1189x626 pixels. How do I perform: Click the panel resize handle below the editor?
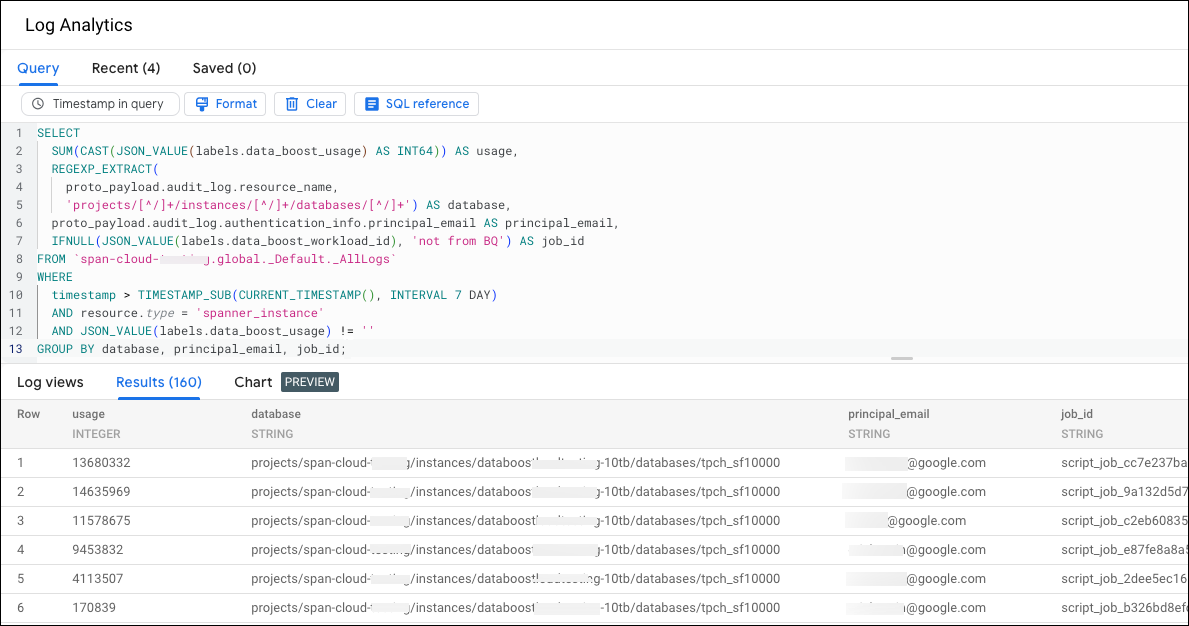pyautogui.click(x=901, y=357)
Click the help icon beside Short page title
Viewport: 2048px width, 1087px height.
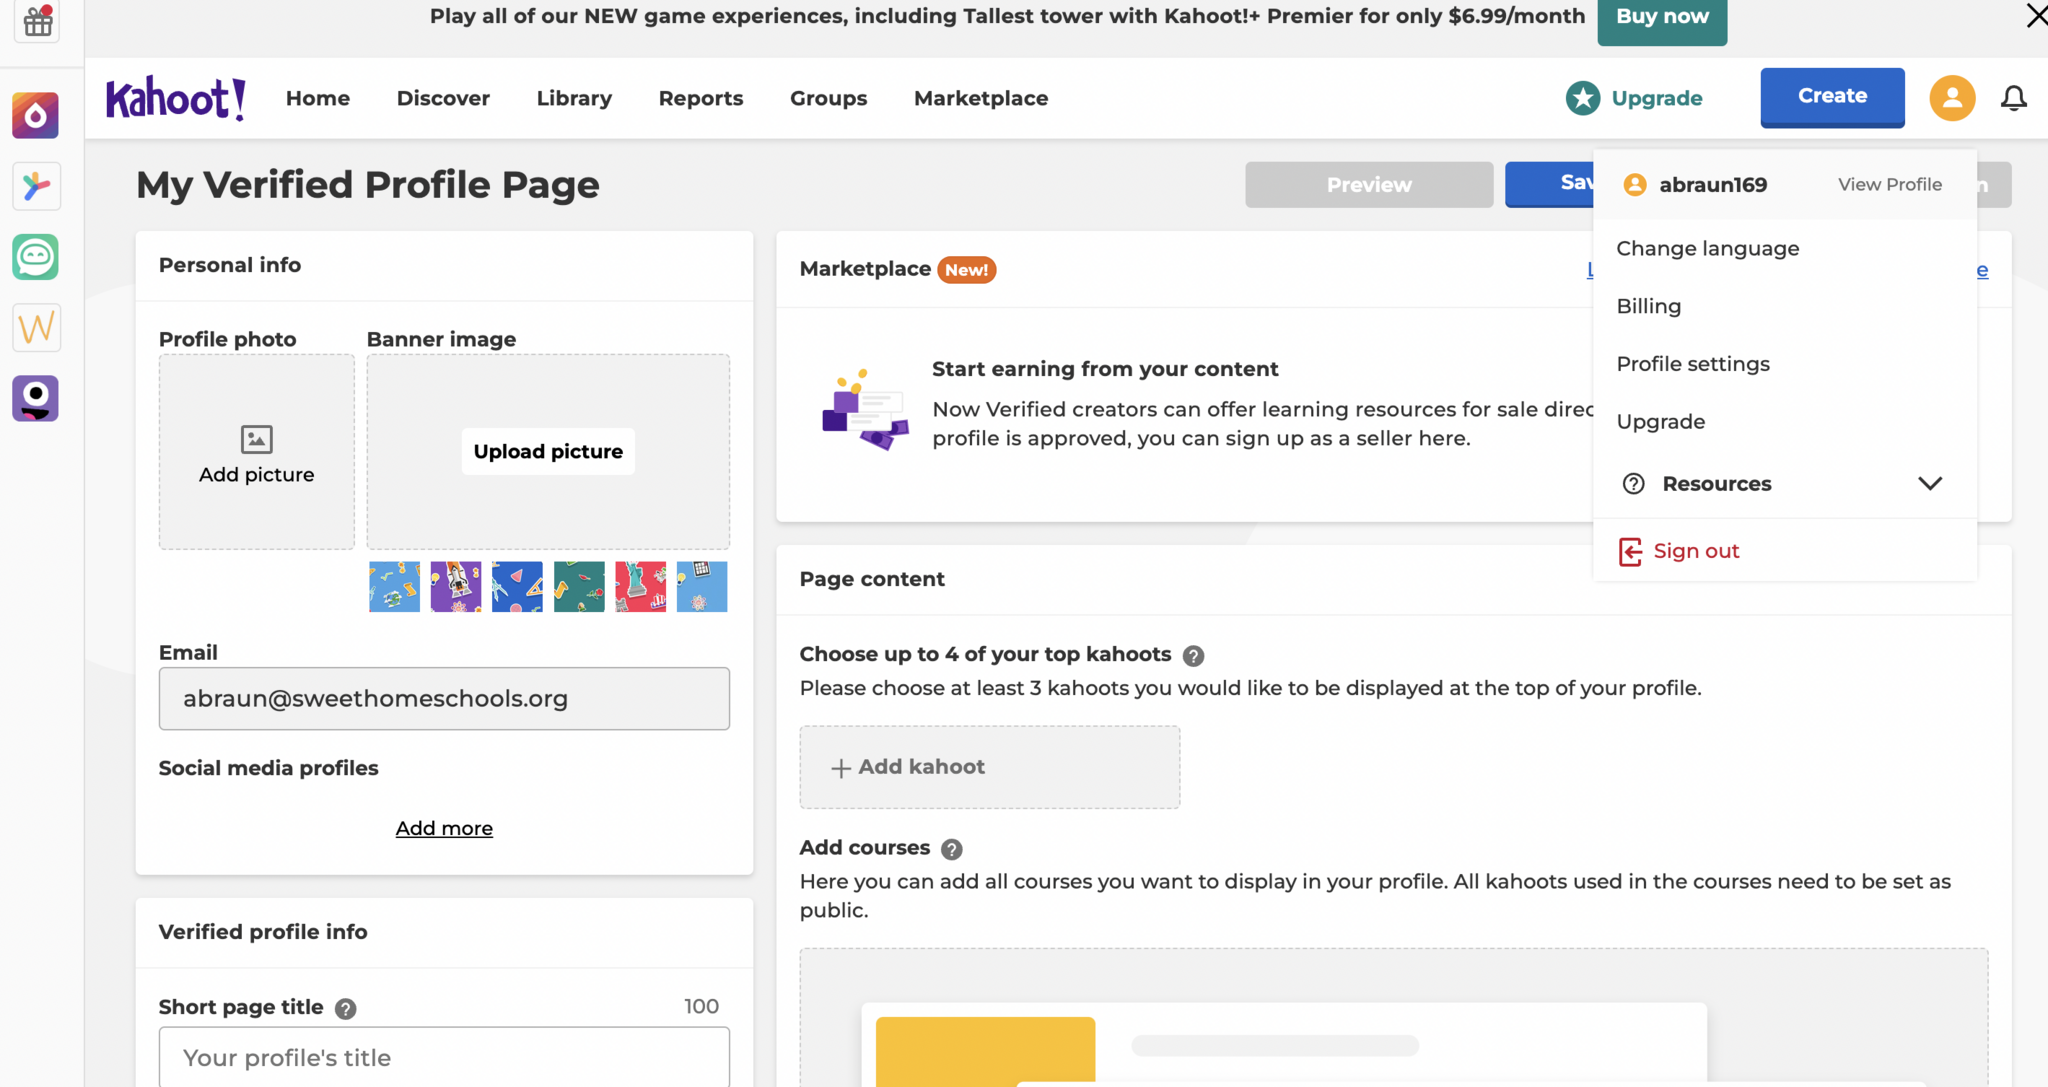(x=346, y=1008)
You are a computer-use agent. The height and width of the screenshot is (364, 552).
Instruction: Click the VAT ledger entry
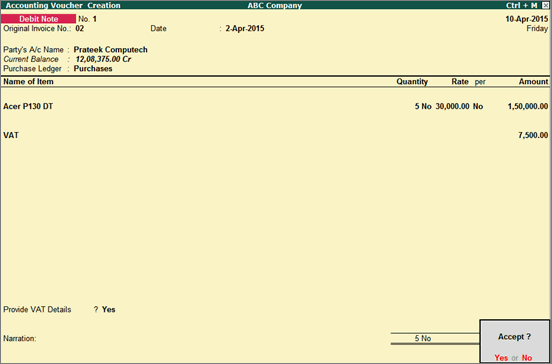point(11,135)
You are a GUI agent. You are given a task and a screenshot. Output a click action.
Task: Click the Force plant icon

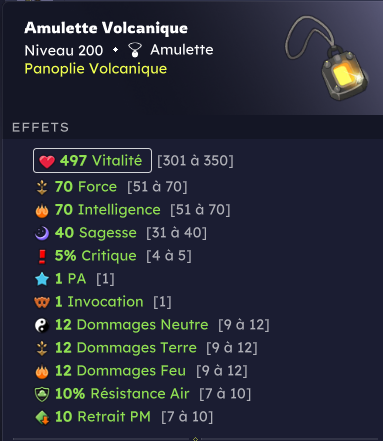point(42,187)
■ ■ ■ ■
# SHORT TASK:
Lay out this data as a two-column CSV with the headers instruction and response, one row per item: put each item's text and its answer in a single quoted field apiece, with line breaks replaced by spaces. Leave the pictures out.

# SOLUTION FOR THIS PROBLEM:
instruction,response
"1189x626 pixels. How do I perform: Click the panel resize handle below the editor?","pyautogui.click(x=901, y=357)"
"Click the help icon beside Short page title Viewport: 2048px width, 1087px height.","(x=346, y=1008)"
"You are a computer-use agent. The height and width of the screenshot is (364, 552). Instruction: Click the VAT ledger entry","point(11,135)"
"You are a GUI agent. You are given a task and a screenshot. Output a click action. Task: Click the Force plant icon","point(42,187)"